Black Death genetic code 'built'

By Matt McGrath
Science reporter, BBC World Service

  • Published
Cemetary burial site
Image caption,
The ancient burial site is under what is now the Royal Mint

The genetic code of the germ that caused the Black Death has been reconstructed by scientists for the first time.

The researchers extracted DNA fragments of the ancient bacterium from the teeth of medieval corpses found in London.

They say the pathogen is the ancestor of all modern plagues.

The research, published in the journal Nature, suggests the 14th Century outbreak was also the first plague pandemic in history.

Humans have rarely encountered an enemy as devastating as the bacterium, Yersinia pestis. Between 1347 and 1351 it sparked the Black Death, an infection carried by fleas that spread rapidly across Europe killing around 50 million people.

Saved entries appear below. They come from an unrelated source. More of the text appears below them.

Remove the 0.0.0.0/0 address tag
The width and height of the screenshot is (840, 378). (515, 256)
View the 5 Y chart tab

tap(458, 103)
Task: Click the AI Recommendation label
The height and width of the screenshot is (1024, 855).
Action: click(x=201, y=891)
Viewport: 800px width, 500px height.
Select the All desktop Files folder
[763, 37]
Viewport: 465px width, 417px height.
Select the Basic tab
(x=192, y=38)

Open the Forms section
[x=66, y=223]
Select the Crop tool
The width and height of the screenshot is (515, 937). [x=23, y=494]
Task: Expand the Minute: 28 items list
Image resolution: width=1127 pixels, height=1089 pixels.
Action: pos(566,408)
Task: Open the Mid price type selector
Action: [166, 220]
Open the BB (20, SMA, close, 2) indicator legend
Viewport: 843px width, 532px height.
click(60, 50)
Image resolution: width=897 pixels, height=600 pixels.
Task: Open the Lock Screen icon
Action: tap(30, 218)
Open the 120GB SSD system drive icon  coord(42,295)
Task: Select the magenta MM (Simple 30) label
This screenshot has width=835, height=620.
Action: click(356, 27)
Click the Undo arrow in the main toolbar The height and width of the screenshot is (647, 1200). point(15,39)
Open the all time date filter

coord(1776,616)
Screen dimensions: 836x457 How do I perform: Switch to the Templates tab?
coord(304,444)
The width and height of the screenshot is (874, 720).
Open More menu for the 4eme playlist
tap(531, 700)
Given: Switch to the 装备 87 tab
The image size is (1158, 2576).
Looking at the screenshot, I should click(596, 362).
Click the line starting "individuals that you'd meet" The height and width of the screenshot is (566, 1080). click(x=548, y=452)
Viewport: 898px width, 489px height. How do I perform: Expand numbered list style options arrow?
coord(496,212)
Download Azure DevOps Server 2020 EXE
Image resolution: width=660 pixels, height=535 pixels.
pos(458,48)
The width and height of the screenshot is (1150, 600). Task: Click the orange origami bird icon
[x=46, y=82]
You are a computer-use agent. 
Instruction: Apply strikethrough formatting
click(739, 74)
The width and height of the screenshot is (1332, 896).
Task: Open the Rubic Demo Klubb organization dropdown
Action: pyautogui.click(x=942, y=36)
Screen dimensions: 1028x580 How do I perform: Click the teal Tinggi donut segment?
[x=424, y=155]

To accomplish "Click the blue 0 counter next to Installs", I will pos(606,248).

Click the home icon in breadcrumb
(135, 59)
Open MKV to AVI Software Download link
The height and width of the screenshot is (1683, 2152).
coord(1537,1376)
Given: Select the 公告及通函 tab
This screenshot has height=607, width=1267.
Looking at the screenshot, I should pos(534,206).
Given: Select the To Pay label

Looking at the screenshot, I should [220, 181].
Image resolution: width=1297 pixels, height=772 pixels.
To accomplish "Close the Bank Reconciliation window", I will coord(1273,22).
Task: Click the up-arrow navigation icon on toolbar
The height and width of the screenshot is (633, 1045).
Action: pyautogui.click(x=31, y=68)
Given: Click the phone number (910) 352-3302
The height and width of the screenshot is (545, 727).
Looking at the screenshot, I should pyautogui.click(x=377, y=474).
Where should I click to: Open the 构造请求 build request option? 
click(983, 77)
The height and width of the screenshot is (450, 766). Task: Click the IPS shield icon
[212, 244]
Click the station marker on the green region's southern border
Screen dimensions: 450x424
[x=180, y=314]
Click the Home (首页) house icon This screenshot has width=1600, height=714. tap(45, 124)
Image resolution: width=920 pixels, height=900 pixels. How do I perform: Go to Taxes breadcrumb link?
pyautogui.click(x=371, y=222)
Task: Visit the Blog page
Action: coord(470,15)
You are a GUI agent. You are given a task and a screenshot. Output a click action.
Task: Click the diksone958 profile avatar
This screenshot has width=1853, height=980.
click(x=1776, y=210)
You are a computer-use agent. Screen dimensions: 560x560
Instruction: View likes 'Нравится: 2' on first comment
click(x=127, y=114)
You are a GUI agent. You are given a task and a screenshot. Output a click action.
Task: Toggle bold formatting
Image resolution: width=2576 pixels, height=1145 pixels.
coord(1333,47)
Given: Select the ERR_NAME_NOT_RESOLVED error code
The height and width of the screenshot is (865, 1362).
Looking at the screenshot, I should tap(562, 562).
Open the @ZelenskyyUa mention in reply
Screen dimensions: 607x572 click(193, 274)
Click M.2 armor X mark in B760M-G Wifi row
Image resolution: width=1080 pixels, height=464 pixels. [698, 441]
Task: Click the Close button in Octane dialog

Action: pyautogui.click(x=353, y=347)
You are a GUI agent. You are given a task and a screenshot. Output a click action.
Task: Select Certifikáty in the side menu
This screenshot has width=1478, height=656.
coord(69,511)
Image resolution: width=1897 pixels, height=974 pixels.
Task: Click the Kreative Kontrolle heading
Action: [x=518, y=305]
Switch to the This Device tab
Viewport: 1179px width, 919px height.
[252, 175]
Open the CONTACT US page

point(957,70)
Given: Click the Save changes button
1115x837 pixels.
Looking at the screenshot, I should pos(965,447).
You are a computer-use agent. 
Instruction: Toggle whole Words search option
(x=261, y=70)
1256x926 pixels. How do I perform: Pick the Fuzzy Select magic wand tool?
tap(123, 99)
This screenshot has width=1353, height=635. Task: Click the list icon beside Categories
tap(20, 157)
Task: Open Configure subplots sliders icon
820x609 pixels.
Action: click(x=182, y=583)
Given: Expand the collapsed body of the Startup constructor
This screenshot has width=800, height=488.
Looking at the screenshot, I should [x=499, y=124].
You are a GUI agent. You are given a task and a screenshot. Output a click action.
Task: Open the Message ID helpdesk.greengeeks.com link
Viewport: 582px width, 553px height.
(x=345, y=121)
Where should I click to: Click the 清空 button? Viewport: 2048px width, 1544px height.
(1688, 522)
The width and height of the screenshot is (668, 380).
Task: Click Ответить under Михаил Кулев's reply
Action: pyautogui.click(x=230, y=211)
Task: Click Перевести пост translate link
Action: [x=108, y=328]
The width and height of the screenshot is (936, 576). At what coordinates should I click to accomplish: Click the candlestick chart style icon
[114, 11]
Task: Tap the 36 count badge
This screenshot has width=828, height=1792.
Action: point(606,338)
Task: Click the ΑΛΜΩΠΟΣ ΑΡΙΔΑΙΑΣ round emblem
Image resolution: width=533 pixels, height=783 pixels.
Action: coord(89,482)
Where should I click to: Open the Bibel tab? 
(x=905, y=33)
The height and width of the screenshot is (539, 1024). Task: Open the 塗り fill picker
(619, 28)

Now scientists have uncovered some of the genetic secrets of the plague, thanks to DNA fragments drilled from the teeth of victims buried in a graveyard in London's East Smithfield.

Professor Johannes Krause from the University of Tubingen, Germany, was a member of the research team. He said all current strains circulating in the world are directly related to the medieval bacterium.

"It turns out that this ancient Yersinia pestis strain is very close to the common ancestor of all modern strains that can infect humans," he said.

"It's the grandmother of all plague that's around today."

Previously researchers had assumed the Black Death was another in a long line of plague outbreaks dating back to ancient Greece and Rome.

The Justinian Plague that broke out in the 6th Century was estimated to have killed 100 million people. But the new research indicates that plagues like the Justinian weren't caused by the same agent as the medieval epidemic.

"It suggests they were either caused by a Yersinia pestis strain that is completely extinct and it didn't leave any descendants which are still around today or it was caused by a different pathogen that we have no information about yet," said Professor Krause.

Tooth power

Globally the infection still kills 2,000 people a year. But it presents much less of a threat now than in the 14th Century.

Image caption,
DNA fragments were extracted from teeth

According to another member of the research team, Dr Hendrik Poinar, a combination of factors enhanced the virulence of the medieval outbreak.

"We are looking at many different factors that affected this pandemic, the virulence of the pathogen, co-circulating pathogens, and the climate which we know was beginning to dip - it got very cold very wet very quickly - this constellation resulted in the ultimate Black Death."

Rebuilding the genetic code of the bacterium from DNA fragments was not easy, say the scientists.

They removed teeth from skeletons found in an ancient graveyard in London located under what is now the Royal Mint.

Dr Kirsten Bos from McMaster University explained how the process worked.

"If you actually crack open an ancient tooth you see this dark black powdery material and that's very likely to be dried up blood and other biological tissues.

"So what I did was I opened the tooth and opened the pulp chamber and with a drill bit made one pass through and I took out only about 30 milligrams of material, a very very small amount and that's the material I used to do the DNA work."

From the dental pulp the researchers were able to purify and enrich the pathogen's DNA, and exclude material from human and fungal sources.

The researchers believe the techniques they have developed in this work can be used to study the genomes of many other ancient pathogens.